Written task. Rewrite the material below as a numbered list with one line per item and no blank lines. Leave the pictures out of the list.

Dataset excerpt
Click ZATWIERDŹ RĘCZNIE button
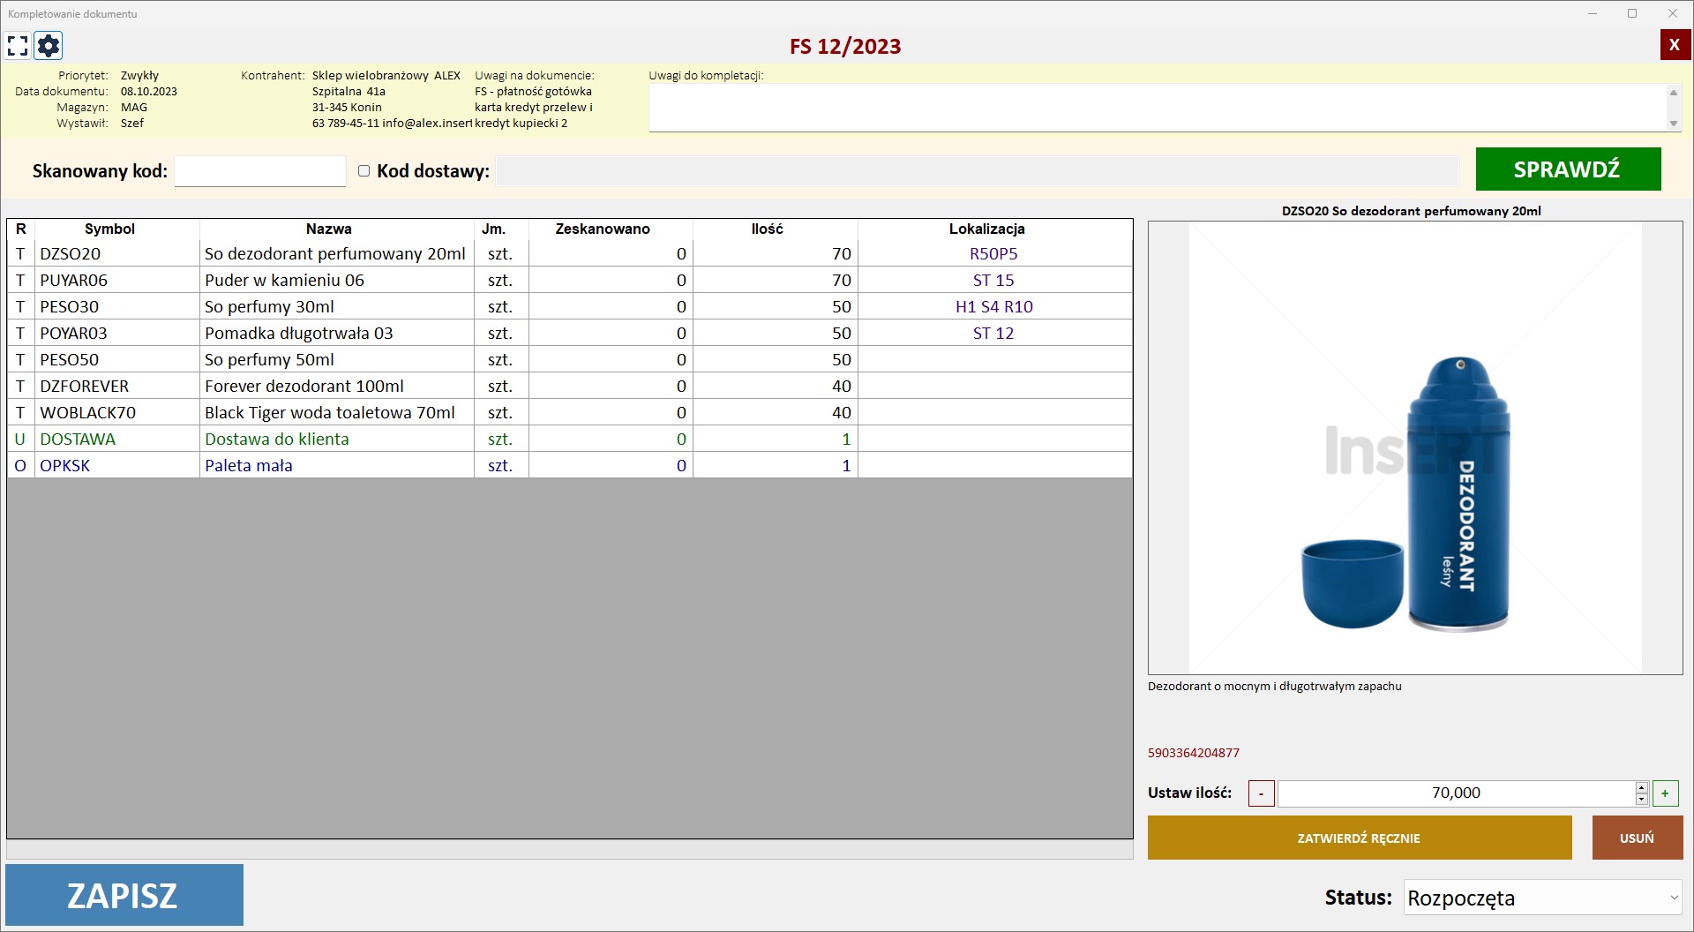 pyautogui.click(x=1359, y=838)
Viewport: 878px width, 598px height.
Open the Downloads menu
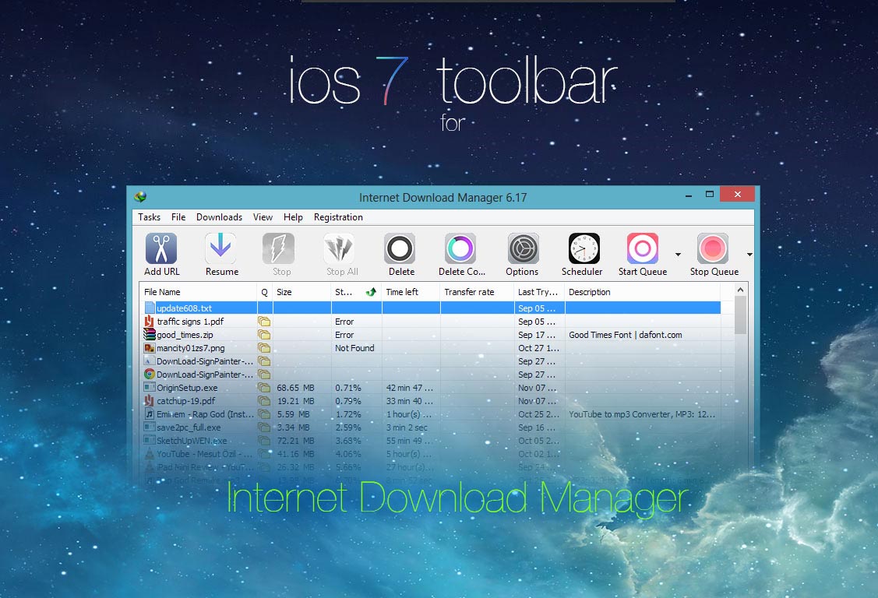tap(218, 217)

Full solution.
1. Click ZATWIERDŹ RĘCZNIE button
2.  pyautogui.click(x=1359, y=838)
3. Viewport: 878px width, 598px height.
4. Open the Downloads menu
5. tap(218, 217)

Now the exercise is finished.